**Assignment:** Repeat exactly, and only, the lines below starting at the line that contains "Given: Open the Inventory section icon" and ending at the line that contains "Where should I click to: Expand", inclusive of both.

**Exercise inputs:**
.....

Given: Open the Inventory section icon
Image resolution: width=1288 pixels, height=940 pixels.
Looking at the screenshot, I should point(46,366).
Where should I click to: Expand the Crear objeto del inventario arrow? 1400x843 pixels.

.....

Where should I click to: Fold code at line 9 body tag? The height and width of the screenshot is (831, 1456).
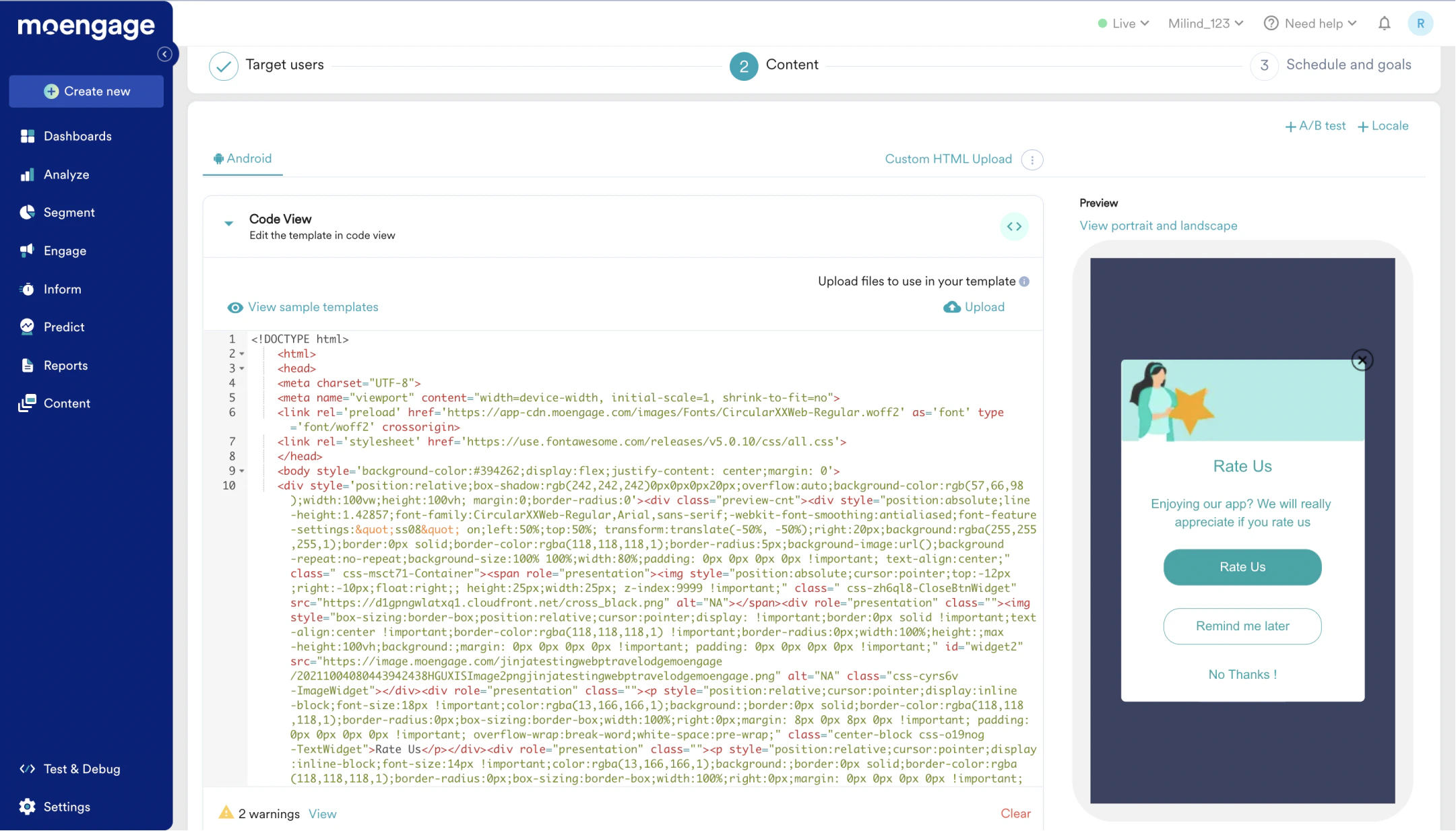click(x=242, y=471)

.....

**Solved problem:**
Given: Open the Inventory section icon
Image resolution: width=1288 pixels, height=940 pixels.
Looking at the screenshot, I should point(46,366).
Where should I click to: Expand the Crear objeto del inventario arrow? 1400x843 pixels.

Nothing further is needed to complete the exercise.